La señora Frisby permanecía embobada al lado de Justin. Sintió vértigo ante todo aquel movimiento, aquel ruido y ante el tamaño de la sala, que, por lo menos, medía seis metros de largo y otros tantos de ancho.

—¿Cómo han podido excavar semejante habitación?

—No tuvimos que hacerlo —contestó Justin—. La encontramos tal cual. Es una cueva natural. Observe que tanto el suelo como el techo son de roca sólida. Esa fue la razón, o la principal razón, de que eligiésemos este lugar para vivir. Otros habían residido aquí antes que nosotros. Probablemente, siglos antes de que hubiera una granja, estuvo habitada por osos. Después se fueron sucediendo lobos, zorros y, finalmente, marmotas. Tuvimos que hacer una buena limpieza, se lo puedo asegurar.

»Cuando la encontramos, no era más que un agujero de unos pocos metros de largo, pero lleno de palos y de hojarasca que apenas lo dejaban ver. Nosotros cegamos esta entrada y abrimos otra más larga y estrecha..., la actual salida de atrás. Después hicimos nuestras dependencias bajo el rosal y el acceso por el que usted ha entrado. Pero esta cueva sigue siendo nuestro taller principal. Vayamos dentro.

Al entrar, algunas ratas levantaron la vista y varias saludaron con la mano y sonrieron, pero enseguida volvieron a la tarea que estaban realizando, como si tuviesen prisa.

—Todas tienen un plazo que cumplir —le explicó Justin, acercándose al oído de la señora Frisby para hacerse oír por encima de todo aquel barullo—, por eso no pueden dejar de trabajar.

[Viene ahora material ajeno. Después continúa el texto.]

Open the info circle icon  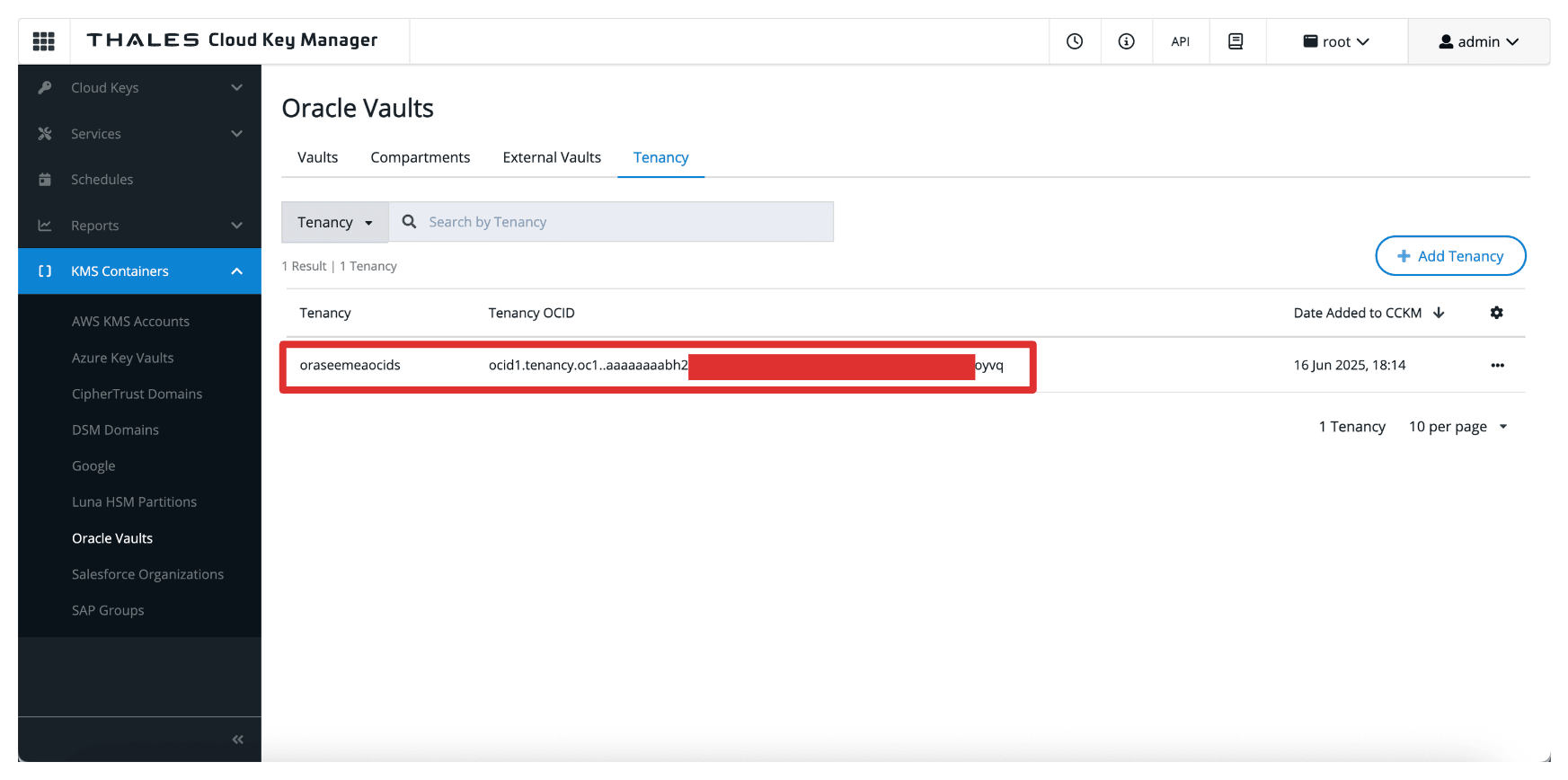pyautogui.click(x=1127, y=41)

Un grupo, especialmente atareado, rodeaba un objeto de forma extraña, hecho de madera y metal, de unos treinta centímetros de largo. Era curvo y tenía un extremo puntiagudo; la señora Frisby pensó que parecía la quilla de un barco. ¿Estarían las ratas haciendo un barco? Entonces vio cómo le juntaban un recio anillo metálico a la parte superior.

Justin la llevó hasta allí.

—Esto —proclamó— es nuestro logro más importante, la clave de todo el Plan. Hicimos un modelo de prueba el otoño pasado. Lo probamos y funcionó. De modo que ahora estamos construyendo otros tres más.

—Pero ¿qué es?

—Es un arado. El propio Nicodemus lo diseñó, después de haber leído todo cuanto sobre herramientas agrícolas cayó en nuestras manos. Es ligero y agudo, especialmente concebido para ser tirado por ratas. Se necesitan ocho para manejarlo..., más si el terreno es duro. Pero podemos remover, en un buen día de trabajo, un campo de tres metros por cuatro...

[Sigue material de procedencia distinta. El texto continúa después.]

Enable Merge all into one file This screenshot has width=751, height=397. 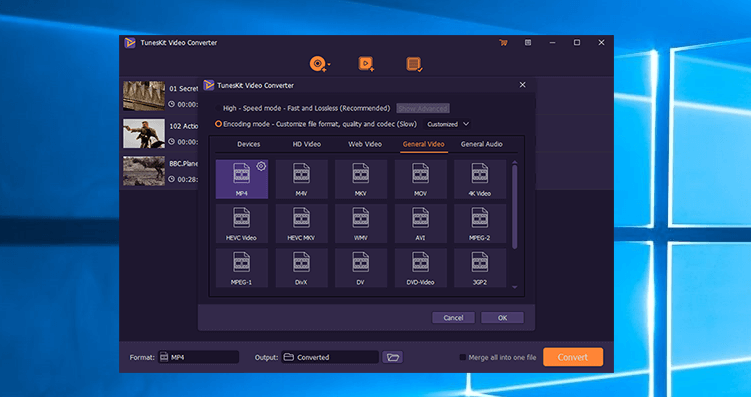pos(463,357)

—Pero ¿para qué lo quieren?

—Venga aquí y se lo mostraré.

La condujo al fondo de la cueva donde estaban las paredes de madera. Abrió una puerta y le hizo señas de que entrara. Ella se encontró con un amplio recinto de madera; desde el suelo, y continuando en pendiente hasta la pared de la cueva, había una pequeña montaña de grano.

—Avena —proclamó Justin.

La condujo a otra habitación donde había otra montañita.

—Trigo.

Y, después, a otras:

—Cebada.

—Maíz.

—Judías de soja. Hemos almacenado estos silos durante mucho tiempo —le explicó—. Todo proviene del granero del señor Fitzgibbon. Ahora contamos con una reserva suficiente para alimentar ciento ocho ratas durante dos años, más semillas para dos siembras, por si acaso fracasamos la primera vez. Allí —Y señaló con un gesto al último contenedor de la fila— tenemos cajas llenas de semillas de tomate, remolacha, zanahoria, melón y muchas cosas más.

Durante el tiempo que estuvieron allí, la procesión de ratas continuó incesante. Entraban en los silos, se quitaban los sacos, los llenaban de grano, volvían a cargárselos y salían por el túnel hacia la puerta de atrás. Parecían, pensaba la señora Frisby, hormigas gigantes afanándose sin descanso en torno al hormiguero.

Justin debió de recibir la misma impresión, porque dijo:

—Si las hormigas pueden hacerlo, dice Nicodemus, y las abejas también, ¿por qué nosotras no?

—¿Hacer qué?

—¡Caramba! Vivir sin robar, naturalmente. Ésa es la idea central. Ése es el Plan.